## BEGIN

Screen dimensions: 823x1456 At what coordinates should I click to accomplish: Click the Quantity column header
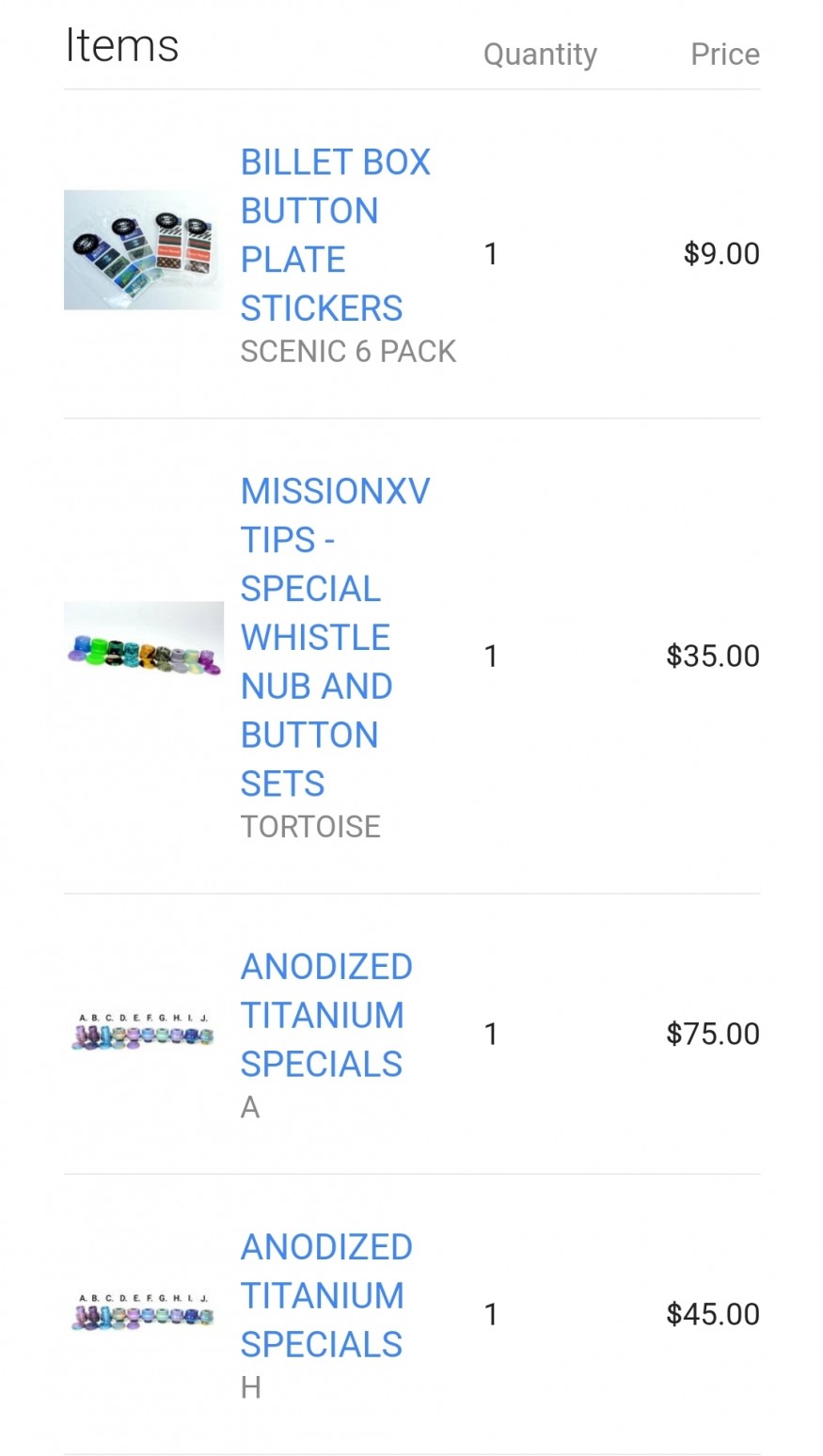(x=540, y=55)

## END
## BEGIN

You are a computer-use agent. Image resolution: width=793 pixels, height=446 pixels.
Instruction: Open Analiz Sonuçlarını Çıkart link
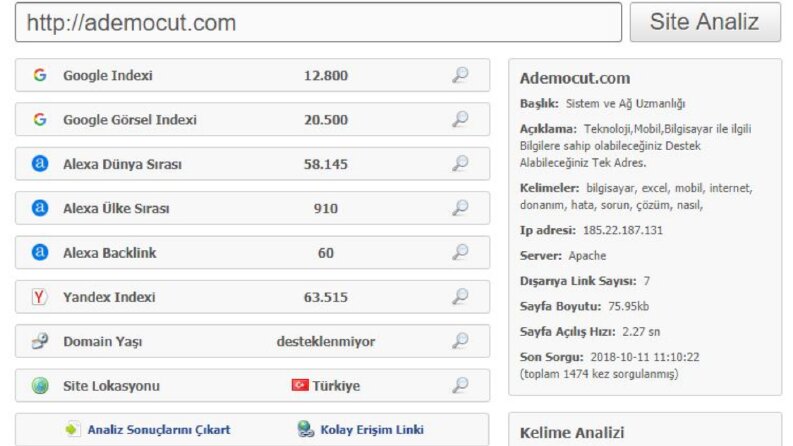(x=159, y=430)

## END
## BEGIN

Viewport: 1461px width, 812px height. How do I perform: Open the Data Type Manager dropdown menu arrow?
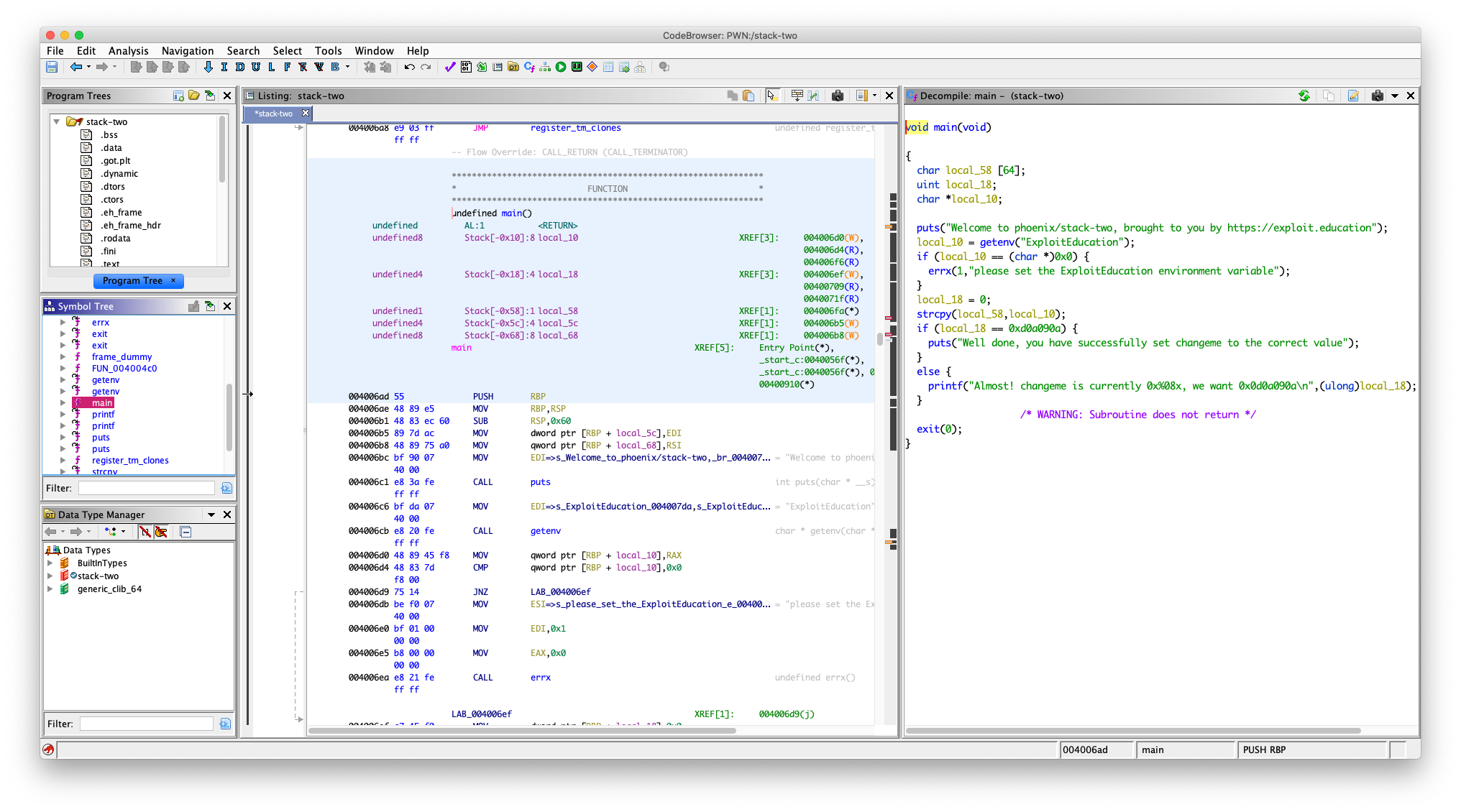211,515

## END

Return the part of the items that opens with the line containing "Screen dimensions: 823x1456" and closes with the line containing "(x=540, y=55)", both lines included, copied word for word. Leave the pictures out.

Screen dimensions: 823x1456 At what coordinates should I click to accomplish: Click the Quantity column header
(x=540, y=55)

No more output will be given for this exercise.